Der Transfer war möglich, weil die Transferperiode in China, wo die Saison von April bis November läuft, erst am heutigen Freitag endet. Und weil Union sowie Mosquera selbst ein Angebot vom Siebten der vergangenen Spielzeit erhalten haben, das sie offenbar nicht abschlagen konnten. „Wir haben ein Ergebnis erzielt, mit dem beide Vereine und der Spieler sehr zufrieden sind“, kommentiert Nico Schäfer, kaufmännisch-organisatorischer Leiter der Lizenzspielerabteilung, den Transfer.

Union kassiert offenbar einen hohen sechsstelligen Betrag, die Rede ist von rund 800.000 Euro – eine Riesensumme für die Köpenicker, denen es damit erstmals seit der Rückkehr in den Profifußball 2009 gelingt, Transfereinnahmen zu erzielen. Zugleich wird auch die Forderung von Präsident Dirk Zingler erfüllt, endlich auch Erträge außerhalb des Spielbetriebs zu generieren.

„Ich war lange hier bei Union, aber so ist der Fußball nun mal“, sagte Mosquera: „Der Wechsel nach China ist für mich eine große Herausforderung, der ich mich stellen möchte.“ Nordöstlich von Peking trifft er zudem mit Yovanny Arrechea einen alten Bekannten aus den Tagen beim kolumbianischen Klub America de Cali wieder.

Nach Halil Savran, der in der Winterpause nach Aue gewechselt war, ist Mosquera der zweite Stürmer, den Union binnen weniger Wochen ziehen lässt. Trainer Uwe Neuhaus zeigte dennoch „vollstes Verständnis dafür, dass er die sich jetzt bietende Chance nutzen möchte“. Im Sommer 2009 war Mosquera von Werder Bremen für zwei Jahre ausgeliehen worden, vor der laufenden Saison banden die Berliner den Angreifer mit einem Dreijahresvertrag, rund 150.000 Euro Ablöse flossen dafür nach Bremen. Der Gewinn aus dem Mosquera-Geschäft kann sich für Union demnach sehen lassen.

Dass dieser Deal so kurzfristig zustande kommen konnte, liegt auch in der sportlichen Situation begründet. Zum einen hätte Neuhaus seinen Stürmer sicher nicht ziehen lassen, wenn Union entweder noch im Aufstiegsrennen oder im Kampf um den Klassenerhalt stecken würde.
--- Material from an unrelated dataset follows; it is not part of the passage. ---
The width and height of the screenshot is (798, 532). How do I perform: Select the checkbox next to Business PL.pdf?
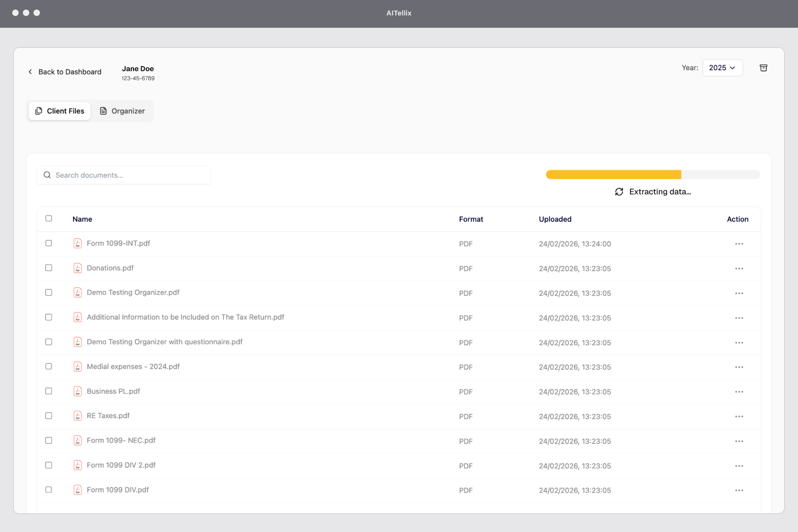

Zum anderen zählte Mosquera (21 Tore in 79 Zweitliga-Einsätzen für Union) nach den Verpflichtungen von Simon Terodde und Silvio mitnichten mehr zur Kategorie unverzichtbar, immer wieder musste er zwischen Bank und Stammplatz pendeln.

Zusätzlicher Nebeneffekt für Union: Der Klub hat nun Mittel zur Verfügung, um Simon Terodde vom 1. FC Köln zu verpflichten – bislang ist der Stürmer nur bis Saisonende vom Bundesligisten ausgeliehen. Was übrig bleibt, kann in den Kauf eines weiteren Angreifers investiert werden. Einen Wunsch hatte John Jairo Mosquera jedoch noch. „Ich hoffe, die Mannschaft gewinnt in Ingolstadt“, sagte der 24-Jährige.